* _Task objective_
In the excerpt about the brigade's drone and AI experimentation, how many battlefield reports did an AI bot process?

* _Source excerpt_
The drill highlighted the value of a “drone contact layer,” which engages the enemy before human soldiers do, helping prevent losses.
“When my riflemen get there, the enemy is already down, and they are finishing the fight, but it’s an unfair fight,” the colonel said. Drones and ground robots are increasingly recognized as useful tools that can enable soldiers and keep them safer.
The breach mission was just one part of the brigade’s larger experimentation with drones. Soldiers there have been assembling their own cheap, attritable systems with parts off the US’ Blue UAS [Uncrewed Aerial Systems] List and their own 3D printed pieces.
Bell said that the brigade learned several lessons from the event, including the need for significant numbers of cheap drones that are easy for soldiers to quickly use in combat conditions.
At the exercise, Bell said that the brigade is also working with artificial intelligence. The 3rd Mobile Brigade has been implementing AI into its planning, including staff building their own agents. Bell referenced one case where an AI bot processed 25,000 battlefield reports to provide a clearer picture of the environment.
While AI was useful in some ways, there were other situations where the technology wasn’t helpful. “Large language models don’t really understand three-dimensional space, so they’re not good for developing courses of action,” Bell said. “That’s where you need the expertise of a skilled staff to understand the art of fighting to plan the operation.”

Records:
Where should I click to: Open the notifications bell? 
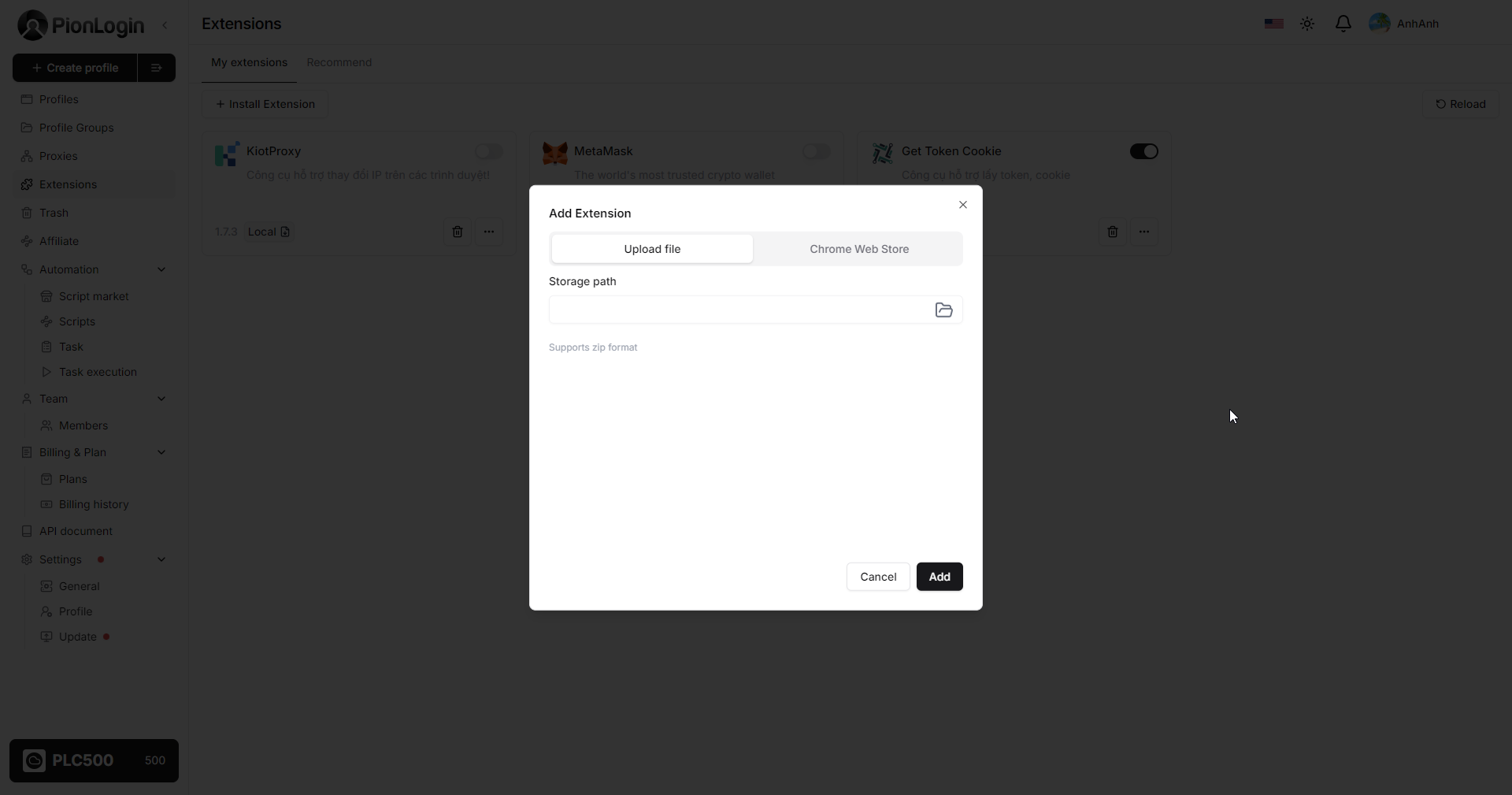[1343, 24]
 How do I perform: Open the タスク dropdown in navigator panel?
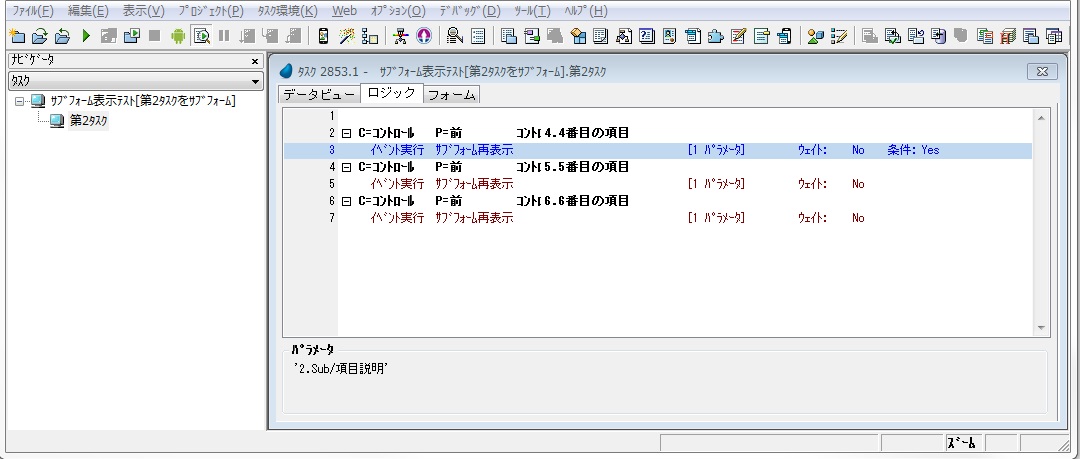point(256,80)
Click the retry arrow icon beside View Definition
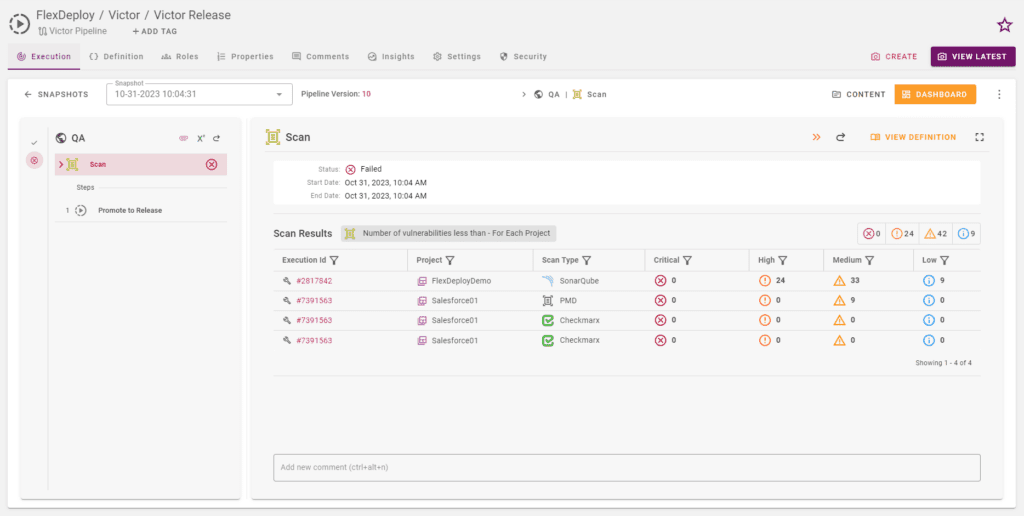 [840, 137]
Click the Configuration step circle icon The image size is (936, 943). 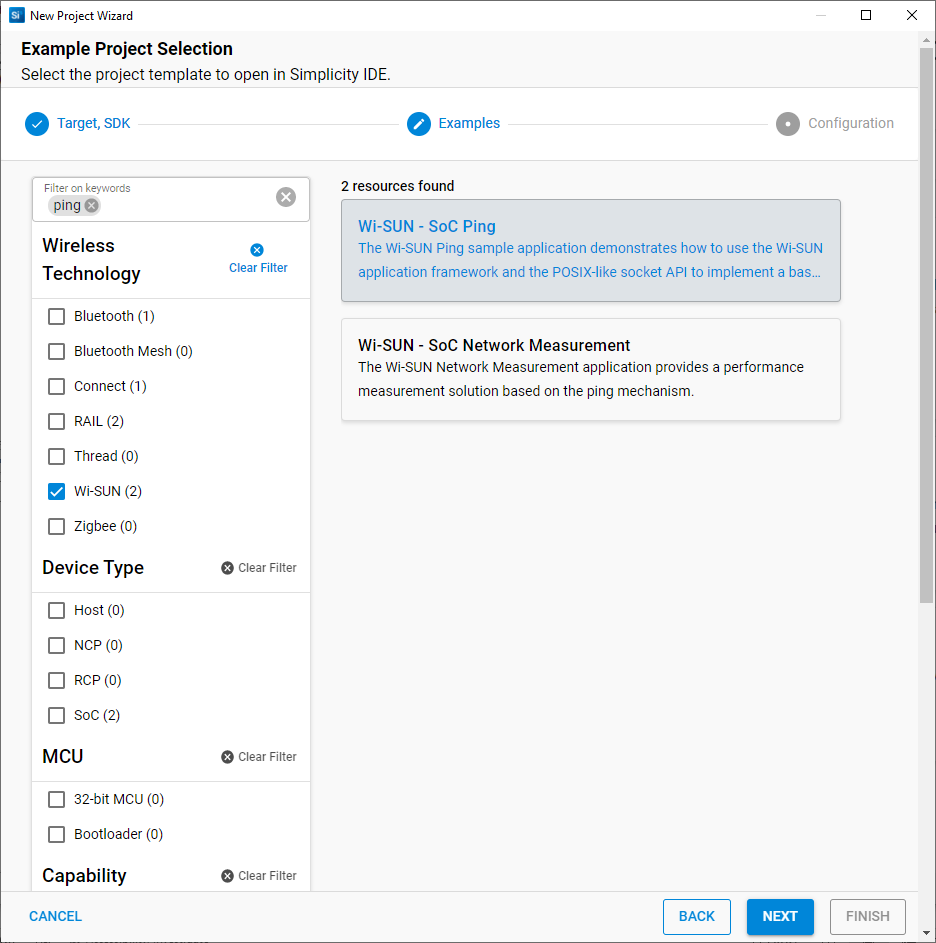787,123
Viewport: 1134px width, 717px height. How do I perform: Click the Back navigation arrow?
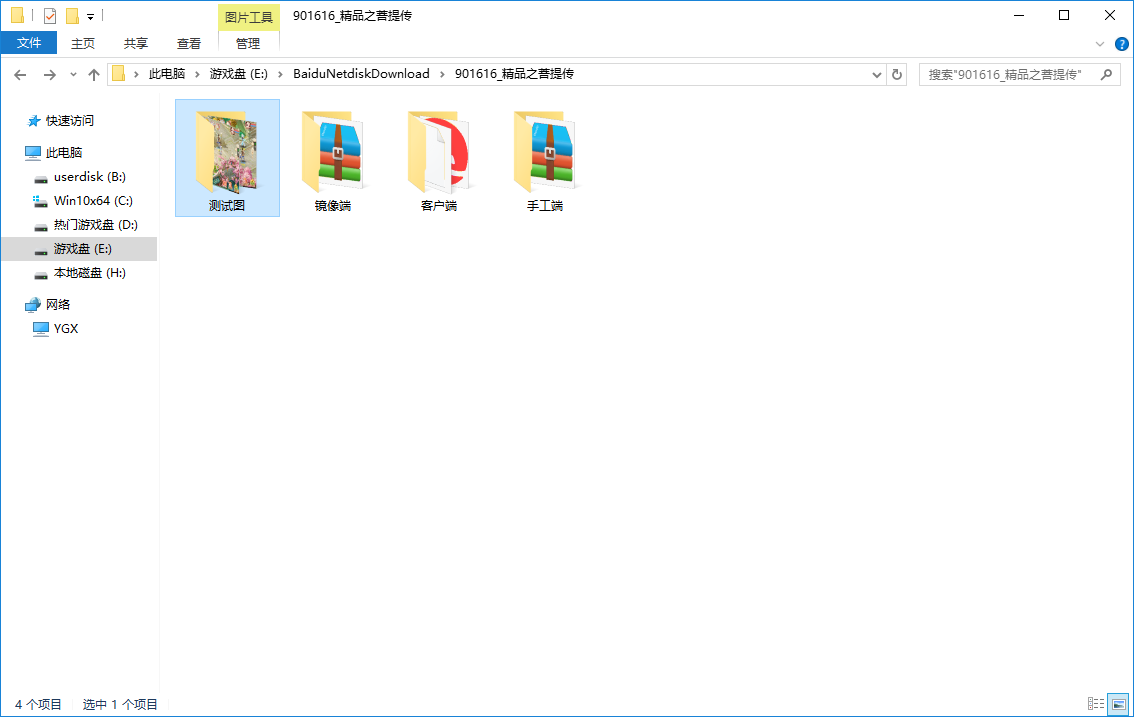pos(20,75)
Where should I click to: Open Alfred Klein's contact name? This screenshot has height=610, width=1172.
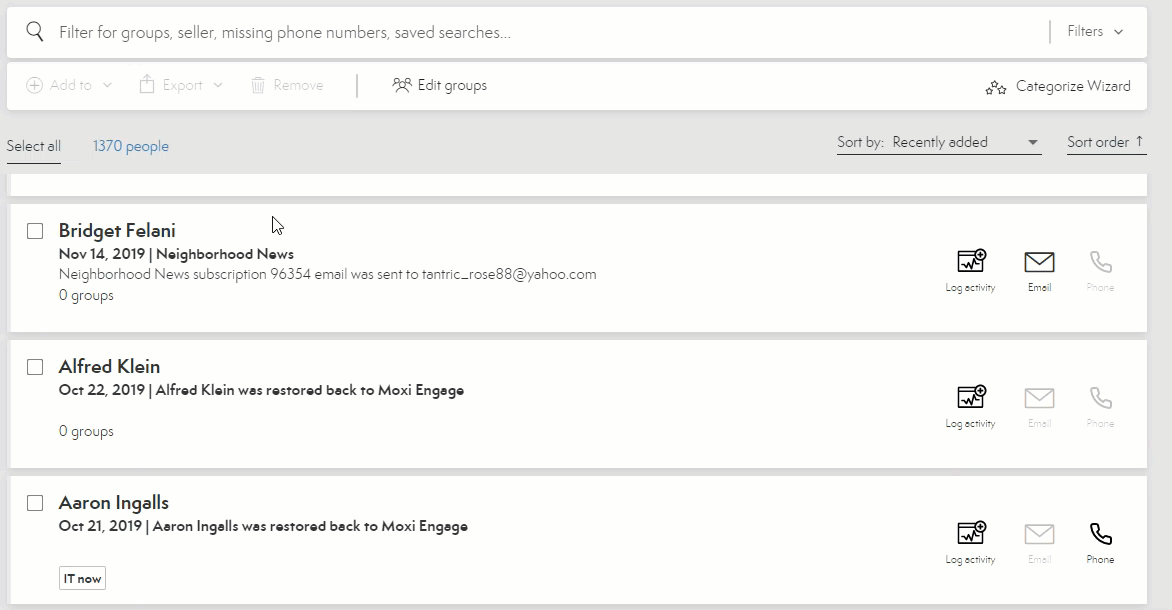pos(109,367)
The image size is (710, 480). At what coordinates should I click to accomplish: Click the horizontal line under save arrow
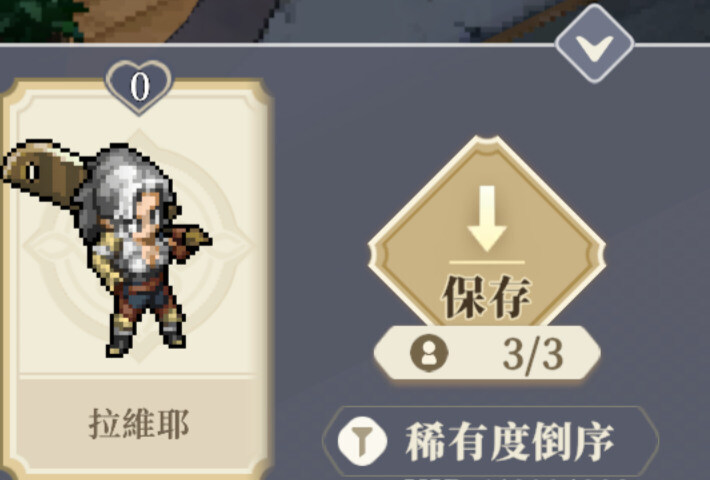(x=487, y=262)
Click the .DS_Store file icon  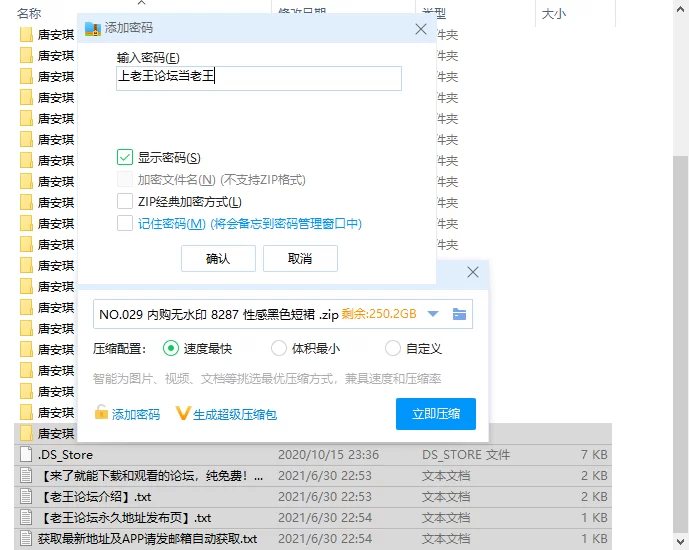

* _Result_
25,000 battlefield reports.